As the front connector 100 is a separate part to the main body 200 the front connector 100 can comprise a different material to that of which the main body 200 is comprised. As the front connector 100 generally is in contact with metal coupling members used in cleaning, sterilisation, filling and discharge it is generally at an increased risk of damage due to high temperature than components not in direct contact with the hot metal parts. By separating the front connector 100 and the main body 200 it is possible to select a material for the front connector 100 without using the same material, which may have disadvantageous factors such as cost, for the main body 200. The front connector 100 may for example comprise, such as consist of, a first material being a heat resistant material, such as a heat resistant polymer, for example, reinforced polymers such as reinforced polypropylene, reinforced polyamide, thermoplastic polyesters or other high performance polymers. The front connector may comprise, such as consist of, a heat resistant polymer. For example, the front connector 100 may comprise, such as consist of, 30% glass reinforced polyamide 6. The main body 200 may comprise, such as consist of, a second material, being different to the first material.

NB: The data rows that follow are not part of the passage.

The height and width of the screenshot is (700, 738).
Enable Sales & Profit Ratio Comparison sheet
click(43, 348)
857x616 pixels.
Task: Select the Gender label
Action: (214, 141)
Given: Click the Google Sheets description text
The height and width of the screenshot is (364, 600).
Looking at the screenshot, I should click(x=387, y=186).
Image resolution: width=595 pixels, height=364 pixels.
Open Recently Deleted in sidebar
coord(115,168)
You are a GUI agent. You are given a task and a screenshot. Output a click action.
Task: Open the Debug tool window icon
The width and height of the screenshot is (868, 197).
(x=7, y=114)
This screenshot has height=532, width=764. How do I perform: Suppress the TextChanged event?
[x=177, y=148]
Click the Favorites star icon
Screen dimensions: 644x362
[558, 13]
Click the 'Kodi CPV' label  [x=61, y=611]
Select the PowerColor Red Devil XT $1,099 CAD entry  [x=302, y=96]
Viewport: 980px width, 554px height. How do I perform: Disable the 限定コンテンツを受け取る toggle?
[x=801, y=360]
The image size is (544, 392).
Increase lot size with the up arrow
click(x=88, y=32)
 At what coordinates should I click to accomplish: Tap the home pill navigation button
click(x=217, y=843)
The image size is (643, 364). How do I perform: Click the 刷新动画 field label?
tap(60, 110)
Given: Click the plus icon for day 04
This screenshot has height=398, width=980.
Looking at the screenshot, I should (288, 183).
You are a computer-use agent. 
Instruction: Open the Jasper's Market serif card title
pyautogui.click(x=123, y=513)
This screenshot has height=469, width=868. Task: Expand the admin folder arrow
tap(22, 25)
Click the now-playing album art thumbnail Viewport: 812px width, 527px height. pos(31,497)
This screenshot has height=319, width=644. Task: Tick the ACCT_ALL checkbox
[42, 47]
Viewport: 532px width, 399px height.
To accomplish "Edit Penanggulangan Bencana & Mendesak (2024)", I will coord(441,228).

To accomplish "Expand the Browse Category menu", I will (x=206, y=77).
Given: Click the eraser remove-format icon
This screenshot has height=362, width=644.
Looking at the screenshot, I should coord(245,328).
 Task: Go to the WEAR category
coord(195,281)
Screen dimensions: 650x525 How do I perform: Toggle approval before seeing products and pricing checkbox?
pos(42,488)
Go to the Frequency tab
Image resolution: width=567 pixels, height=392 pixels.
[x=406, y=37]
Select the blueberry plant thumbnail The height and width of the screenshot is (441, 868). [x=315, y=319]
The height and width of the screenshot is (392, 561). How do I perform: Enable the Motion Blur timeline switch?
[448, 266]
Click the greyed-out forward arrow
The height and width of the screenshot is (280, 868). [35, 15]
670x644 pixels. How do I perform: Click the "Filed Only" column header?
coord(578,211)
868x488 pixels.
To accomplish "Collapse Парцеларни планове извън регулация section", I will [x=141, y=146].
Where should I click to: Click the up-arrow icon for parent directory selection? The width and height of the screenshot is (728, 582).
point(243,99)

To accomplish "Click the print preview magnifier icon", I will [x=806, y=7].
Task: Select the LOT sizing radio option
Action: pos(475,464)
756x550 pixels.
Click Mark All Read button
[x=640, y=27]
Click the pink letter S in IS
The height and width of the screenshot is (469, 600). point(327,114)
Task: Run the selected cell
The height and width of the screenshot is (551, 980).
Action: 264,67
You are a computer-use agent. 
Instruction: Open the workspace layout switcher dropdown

As shown in figure 1 the valve 1 can be provided with a handle unit 301, from now on called a handle. The handle 301 can extend through the valve member 302. The handle 301 is held and locked by a locking shelf 101 provided on the front connector 100. The handle 301 is thus held within the valve 1 by the front connector 100 during valve opening and closing movements. The separate front connector 100 and main body 200 allows the handle to be inserted easily through the valve member 302 and then only held or locked in place when the front connector 100 is fixed to the main body 200.1n traditional valves leakages can occur when the handle is moved upward during opening and closing movements. However, with this improved design leakages due to the handle being moved upwards are avoided. As shown in figures 1 to 3 the locking shelf 101 is a flat flange extending in a plane parallel with the axis of extension of the front connector 100. The locking shelf 101 is designed to fit around a handle shaft 307 (see figure 10) of the handle 301 such that the handle 301 is held and cannot be moved upwards out of the valve 1 or valve member 302. To this end the shaft 307 of the handle 301 may be provided with at least one region of reduced diameter 308 for receiving the locking shelf 101. The at least one region 308 has a reduced diameter in comparison to the main diameter of the shaft 307 or in comparison to regions 309, 310 having a diameter greater than the main diameter of the shaft 307. The region 308 may have a diameter less than both the main diameter of the shaft 307 and the regions 309,310. The locking shelf 101 maybe arranged at an upper region of the front connector 100 as is shown in Figure 1. Such that the locking shelf 101 can fit around the shaft of the handle 301 the locking shelf 101 may be provided with a semi-circular aperture such that the locking shelf 101 fits around the circular profile of the shaft 307. With the locking shelf 101 provided on a front connector 100 being separate to the main body 200 the handle 301 can be inserted to the valve 1 and then subsequently locked in place when the front connector 100 is assembled to the main body 200, allowing for easier assembly. The shaft 307 may be provided with at least one, such as two, regions for receiving o-rings 311, 312. The o- rings can form a fluid tight seal for the valve mechanism 300. The fluid tight seal may be formed at the main body 200.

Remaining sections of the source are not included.